··· DATASET RECORDS ···

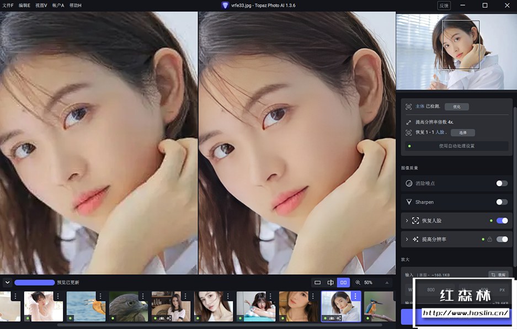Enable the 消除噪点 toggle
517x329 pixels.
click(502, 183)
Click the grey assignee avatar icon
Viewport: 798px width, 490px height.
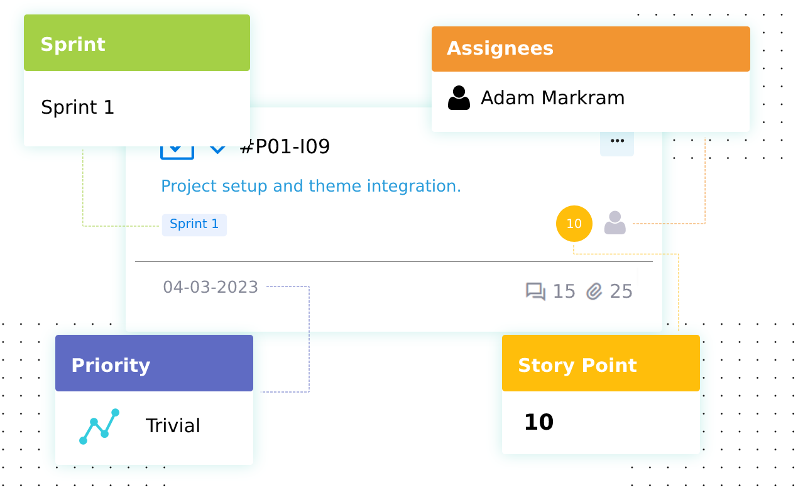(615, 223)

···

§ TASK STATEMENT: Exclude the pictures and write out exactly the lines from the one holding "Click the grey assignee avatar icon" through the end of the entries, inclusive, and only those.

§ RESPONSE TO THIS EXERCISE:
Click the grey assignee avatar icon
Viewport: 798px width, 490px height.
(615, 223)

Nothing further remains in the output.